Out of curiosity, I ventured onto a site the other night that listed real estate in Ireland. I wondered what the dollar (or in this case, Euro) would buy in another country. Imagine my delight to stumble upon a wonderful cottage dating back to the 1880s. I fancied myself strolling through the acre of garden, adding in my mind a bird bath here, a pond there. The site included photographs of the interior of the two bedroom place. Exposed beams enhanced the ceilings while a combination of original wood and tiles decorated the floors. The modest kitchen had “newish” appliances while the miniscule bath proved functional. The total square footage? Just a little over seven hundred square feet. The price tag? About $300,000 American dollars. As I fantasized moving to this rain blessed country, I wondered what I’d do with all my stuff.
When we travelled to Ireland last fall, it didn’t take me long to realize just how plentiful our lives are here in the states. We take for granted our warehouse sized grocery stores stocked with twenty different cereals. Choice. Our entire economy functions on supplying the consumer with a multitude of choices in every product imaginable. We make certain through our constant advertising to convince our citizens that the next, newest, biggest product becomes necessary for personal happiness and survival. Being in another country forced me to realize that we have too much. The gluttony within our country makes us into petulant children whining, “I want” or “Gimme.”

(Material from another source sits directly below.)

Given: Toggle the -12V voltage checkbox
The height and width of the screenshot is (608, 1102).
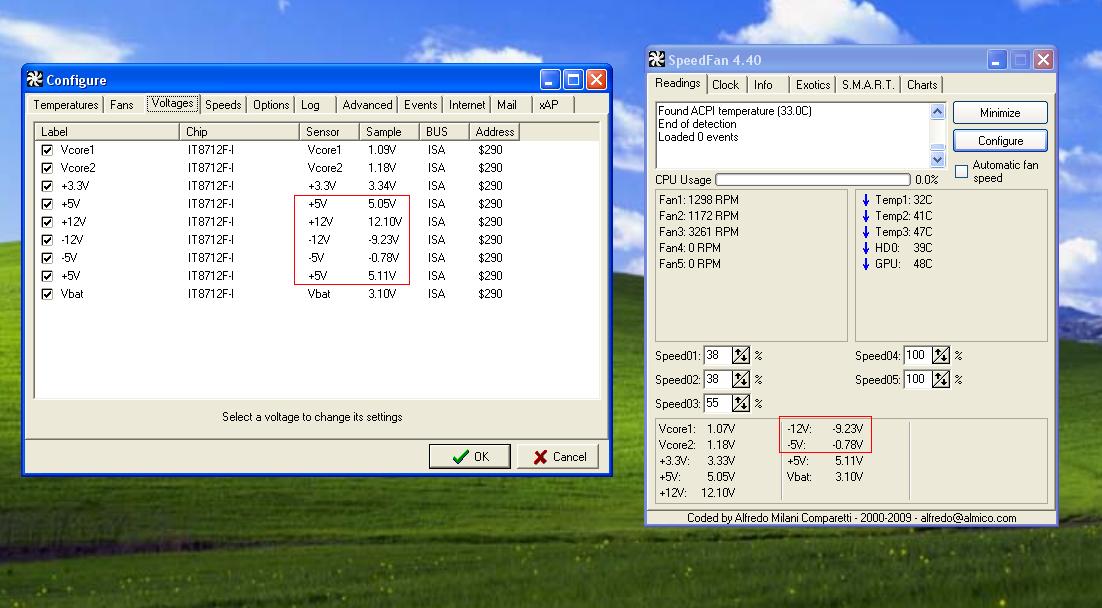Looking at the screenshot, I should [x=47, y=240].
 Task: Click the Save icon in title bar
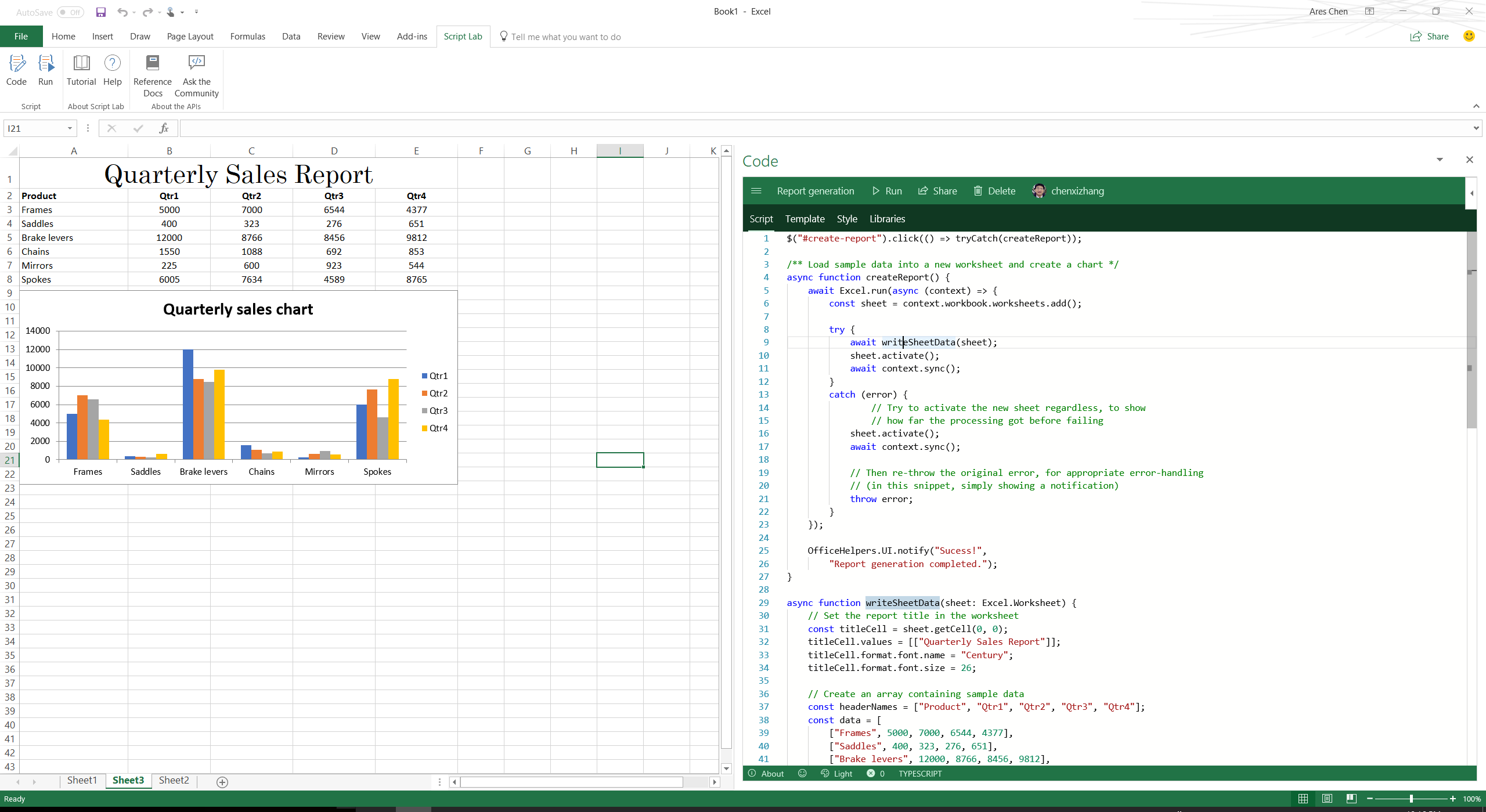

Our country faces as many problems as it offers opportunities and choices. Frustration floods me when I hear the trite slogan, “America, love it or leave it.” I don’t love everything about my country. Right now, the political landscape makes me wonder what it would be like to escape into the Irish countryside. Then I get angry because those citizens spouting “Leave it!” have an agenda that will take away the strengths of this country. The choices and diversity found, not just on our store shelves, but within our fundamental beliefs become endangered as people like me are painted as being “un-American” when we make critical suggestions for improving our world. These same people who scream, “Love it!” try to impose a narrow interpretation of rights that reflect their personal values and beliefs while excluding others. In their minds, warping our society into their point of view falls into their rights of citizenship; and yet my right for a government not bound by religious views or corporate interests should be denied. No matter how much that little piece of Irish real estate entices me, I’ll remain firmly rooted here because I still believe in the possibilities of our country.